Glad you enjoyed writing this so much - it's great to read it and I hope you'll think of more.
* I was very interested to hear that you and your friend had gone to a school for Disabled Children. What kind of disability were you left with? I ask because I went to an ordinary primary school, in my spika – a sort of leather corset with steel reinforcements, which started under my arms, went down to my right thigh, and all the way down my left leg to the knee. I could walk around fine, but running was difficult, and if I fell over, which I remember doing from time to time, I couldn’t pick myself up and had to wait for someone to come and help me. Some of the other kids would stand over me and laugh, which was a bit miserable. Once the spika was removed, I was always left with the feeling that I sat somewhere between being able-bodied and disabled. I could look like a fully able-bodied person, but because of my spinal fusion (lower back) I couldn’t bend so easily, found it difficult to sit cross-legged on the floor and get up quickly, couldn’t jump very well.

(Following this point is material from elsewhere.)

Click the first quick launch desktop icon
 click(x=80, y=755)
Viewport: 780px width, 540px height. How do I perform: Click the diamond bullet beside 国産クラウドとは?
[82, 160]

Swimming turned out to be the answer to my prayers – something you could do with no danger of falling over, that still makes me feel wonderfully free
*Are there things you - or anyone else have found difficult?
* Are there also things you’ve got specially good at as a result of your patient experience? You mentioned your sense of being really lucky and of valuing the things you can do. For instance, I learned to read very early, and have always read a lot and lived in my imagination quite a good deal. So I’ went for a sedentary, bookish sort of career. At the same time, I love to travel, and have taken some quite adventurous journeys on my own in the course of my work – still do. I get a real kick out of the independence – though I also love to come back home.
*It’s very interesting, too, that you can remember so many names – one of the things that seems to be coming out of the blog is that most people can remember only a few. Could that be because you were older when you were a patient – some of us went in as quite small children (one was two, one was three, I was four…) and we were still quite small when we came out.